A esquerda acusa todo judeu de ser de direita e a direita, por sua vez, acusa os judeus de serem pais e defensores do comunismo. A verdade é que os judeus são um grupo plural, com pessoas de todos os matizes políticos e todo tipo de classe social. De pessoas que vivem na extrema miséria até pessoas com excelentes condições sociais. Estamos longe de ser um grupo homogêneo e de termos pensamentos unívocos.
Mas, tais estereótipos foram tão propagados que nos vemos obrigados a explicar o óbvio neste pequeno espaço. Quando tornam os judeus iguais, na verdade, você destrói a individualidade de todos (desumanizando-os) e reforça o racismo, que também não é reconhecido nestes casos.
“Não comprem de judeus”, já vi esta frase de várias pessoas, inclusive, dita por intelectuais.
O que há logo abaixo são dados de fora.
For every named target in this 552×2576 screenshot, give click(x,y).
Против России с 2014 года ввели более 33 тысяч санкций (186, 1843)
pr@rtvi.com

Os fundamentos para tanto, são os mais diversos possíveis, mas, sempre com mesmo pano de fundo. Afinal, o racismo velado sempre tem um bom fundamento. Chegamos ao absurdo do governo brasileiro de cancelar compras lícitas de “judeus”, como bem observou o Ministro de Defesa José Múcio, ao denunciar a prática, o que ensejou, inclusive, reprovação explicita pelo Tribunal de Contas da União.
O dia 27 de Janeiro é o “Dia Internacional da Lembrança do Holocausto”. Neste dia de memória, com pesar informo que só temos dor e lamento. O “Never Again” foi esquecido, com o antissemitismo atingindo níveis alarmantes. As agressões diretas ou micro agressões contra judeus estão sendo praticadas todos os dias (para não entrar nas ameaças e agressões físicas). Para piorar, tal qual no período do Holocausto, quando o mundo se calou, atualmente o mundo permanece calado ou, mais lamentável, culpando os próprios judeus pela agressão sofrida.
Hannah Arendt, lamentavelmente, estava correta quando propagou a banalidade do mal. O mal do antissemitismo é presente, latente, pujante e crescente. Tal fato, não só é ignorado por todos, mas também as próprias vítimas parecem que estão se afogando, de tantas agressões sofridas, a ponto de normalizá-las.
Vemos claramente o triunfo da mentira dos “Protocolos dos Sábios de Sião” e a banalização do racismo. Mas, o racismo só é reconhecido contra outros grupos. Contra os judeus pode, é normal, é relativizado ou mera brincadeira.
No dia de memória às vítimas do Holocausto só nos resta dor, mas, não podemos sequer chorar alto, pois nossa voz tem sido calada. O Never Again é o agora, pois todos os dias continuamos a ser agredidos.